• EXERCISE AIM
Return every line of the listing below that contains the word "should".

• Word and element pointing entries
★ ★ ★
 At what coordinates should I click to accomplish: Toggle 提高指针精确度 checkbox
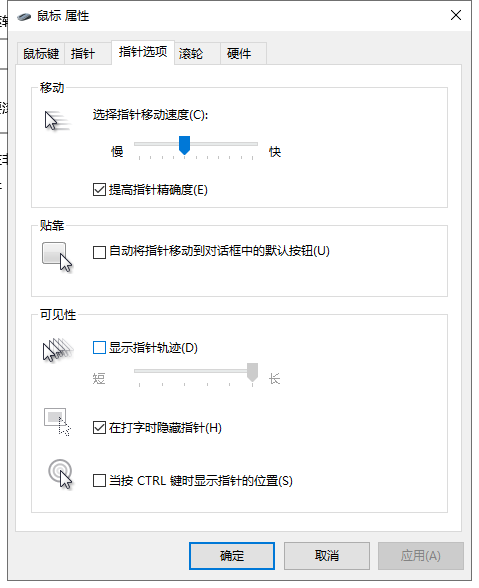[99, 189]
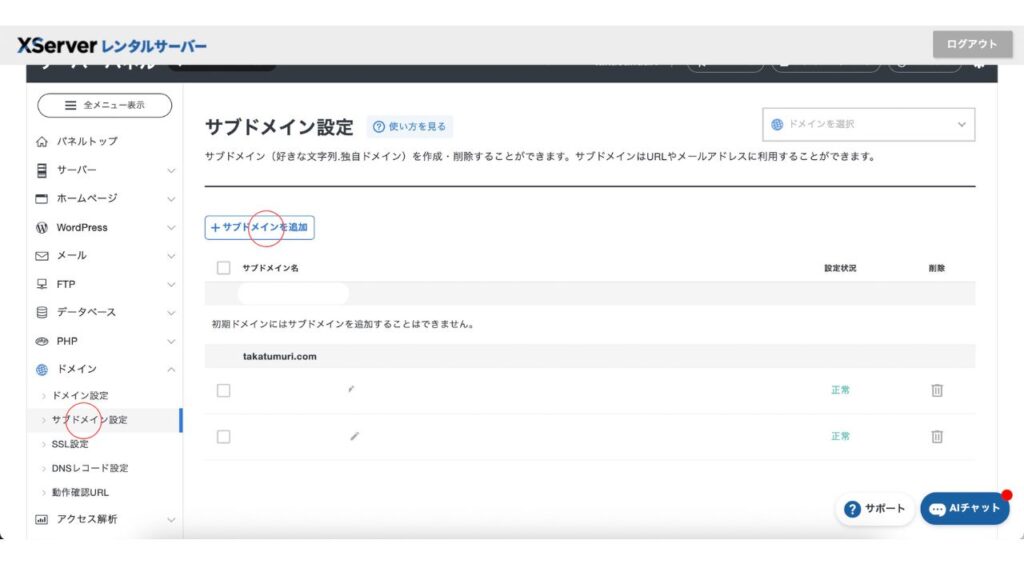Click the サブドメインを追加 button
Viewport: 1024px width, 576px height.
tap(259, 228)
★ ★ ★
• TASK RESULT
 At what coordinates should I click to accomplish: Toggle 提高指针精确度 checkbox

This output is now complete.